Chirantan Banerjee, MD

Backes D, Rinkel GJE, van der Schaaf IC, Nij Bijvank JA, Verweij BH, Visser-Meily JMA, et al. Recovery to Preinterventional Functioning, Return-to-Work, and Life Satisfaction After Treatment of Unruptured Aneurysms. Stroke. 2015

The cerebral vasculature, as well as unruptured intracranial aneurysms (UIAs) are complex biologic entities. Their behavior cannot be ascribed to just their location and size. A multidisciplinary international research group published a consensus statement in Stroke (Stroke. 2014;45:1523-1530) in 2014 which echoed this sentiment. We do not have a prospective randomized double blind clinical trial to base decisions on whether and how to treat UIAs. The TEAM trial aimed at assessing the role of prophylactic vascular intervention of UIAs, but never materialized due to poor recruitment. 

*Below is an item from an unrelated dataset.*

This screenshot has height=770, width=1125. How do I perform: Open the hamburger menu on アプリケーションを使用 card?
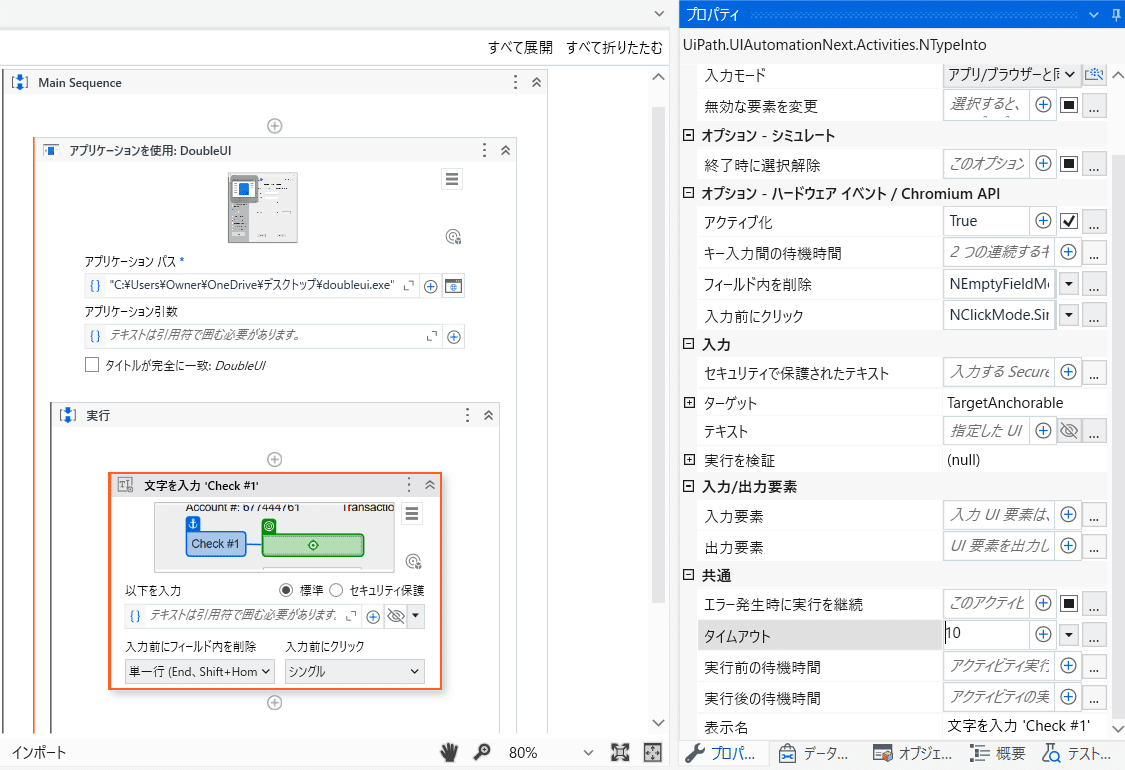tap(452, 178)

In order to advance the science of treating UIAs, we need risk prediction models of rupture. PHASES score was proposed in 2013 by Greving et al where pooled data from 8382 participants in six prospective cohort studies was used, and age, hypertension, history of SAH, aneurysm size, aneurysm location, and geographical region were the predictors of 5 year rupture risk. In addition, risk prediction models for complications of interventions (surgical vs endovascular) are also needed in order to carry out an informed decision analysis on a patient with UIA. In the current study, Backes et al carried out a cross-sectional survey of functional status, working capacity and life satisfaction in 159 patients treated with microsurgery or endovascular intervention for UIA between Jan 1st 2000 and Jan 1st 2013. The questionnaire was sent out in June 2014, and 69% (110) patients responded. 81% patients reported complete recovery after treatment. With regards to life satisfaction (measured using validated LiSat score), patients with high life satisfaction decreased from 76% before treatment to 52% during recovery, and 67% in the long term.

 These findings underlie the important concept that in addition to aneurysm and patient characteristics, treatment effects also should play an integral role in the decision analysis of whether and how to treat a UIA in a patient. An unnecessary intervention may end up doing more harm that good.